A Woman's Strength
But I Don’t Want Big Muscles!
I know many of you have certain misgivings about working out with weights and/or exercising in a gym, and rather than try to convince you other wise myself, I will rely on one of your own to explain things in your own terms. I don't propose to understand your feelings or where you’re coming from and it would be pretentious of me to think I could. So here it is, straight from your very own, Karen Andes
Excerpted and paraphrased from, A Woman’s Book of Strength By: Karen Andes
(Great book by the way, you should read it sometime.)
Finding our way
Everyday in the gym I see more of them. They seem to wash in with the tide, shy newcomers in baggy t-shirts, clutching a workout card as if it were a map to a foreign country. They wander among the machinery trying to look inconspicuous and figure out what to do. By the looks on their faces, I can see they don’t know a dumbbell from a barbell or a set from a rep. I want to give suggestions and encouragement. However, I’ve learned from experience not to offer my services unsolicited. So Instead I watch and sometimes cringe at the way they tackle the exercises without much sensitivity, inward connection or obvious enjoyment. And I know chances are good that when the next tide washes out, they’ll float out with it and I’ll never see them again.

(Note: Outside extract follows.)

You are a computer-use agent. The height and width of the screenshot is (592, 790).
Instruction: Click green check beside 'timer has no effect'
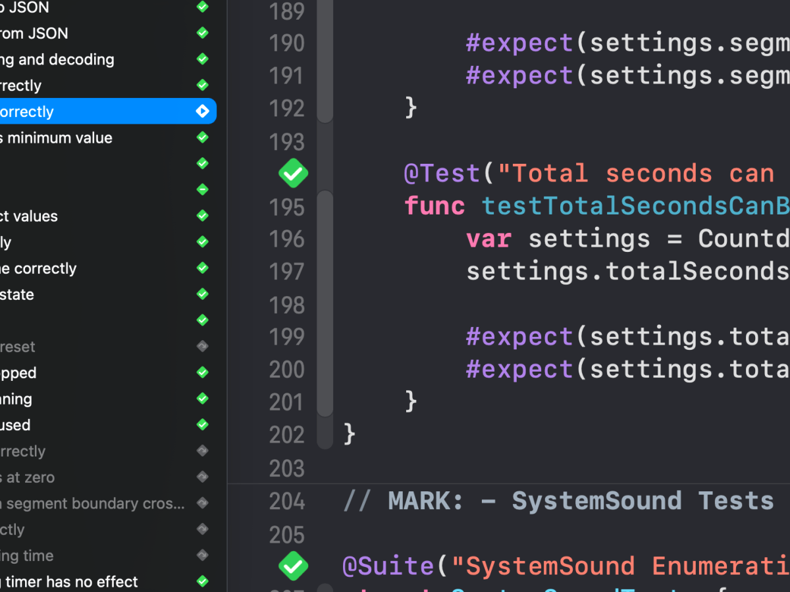202,581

I’ve often wondered what it would take to change this. Ideally, I’d like to sit each woman down and find out what brought her here. I want to know what she wants for herself. I want to know what she does for a living, how much time she doesn’t have, if she’s got kids, a mate, a history of athleticism, any old injuries to be aware of, what she ate for dinner last night, lunch, breakfast, how she feels when she looks in the mirror, and how many voices run the show inside her head. If she’d let me, I’d study her posture to see where she’ rigid, collapsed or off-center, a clue to where she carries her pain. I’d like to show her how to make changes without feeling burdened by an impossible ideal, or pushed into exercise by guilt and fear. Ultimately, I'd like to present this experience as pleasure, a sanctuary from outside cares and her chance to take up the chisel and reshape both her body and mind.
Yet nine times out of ten, I know she’s going to say, ”But I don’t want big muscles. I just want to get rid of this.” (I note the phrase “get rid of” as if it were garbage.) I could give her the standard “ don’t worry” speech:
“Most women can’t grow big muscles, because they don’t have enough male hormones. Most of the big women you see in muscle magazines took steroids to get that way. But natural women’s muscles grow very slowly. In fact, even after years of training, our muscles don’t increase much in size, although they get stronger, shapelier and, when body fat is low, more defined.”
This journey into strength is not just about sculpting the body but how we can use the pathway of our bodies as a way to mine the strength in ourselves. For when external and internal strength are blended and balanced, the wires connect, the whole person wakes up, and that union of flesh and spirit is magnificent, radiant, a cause to rejoice!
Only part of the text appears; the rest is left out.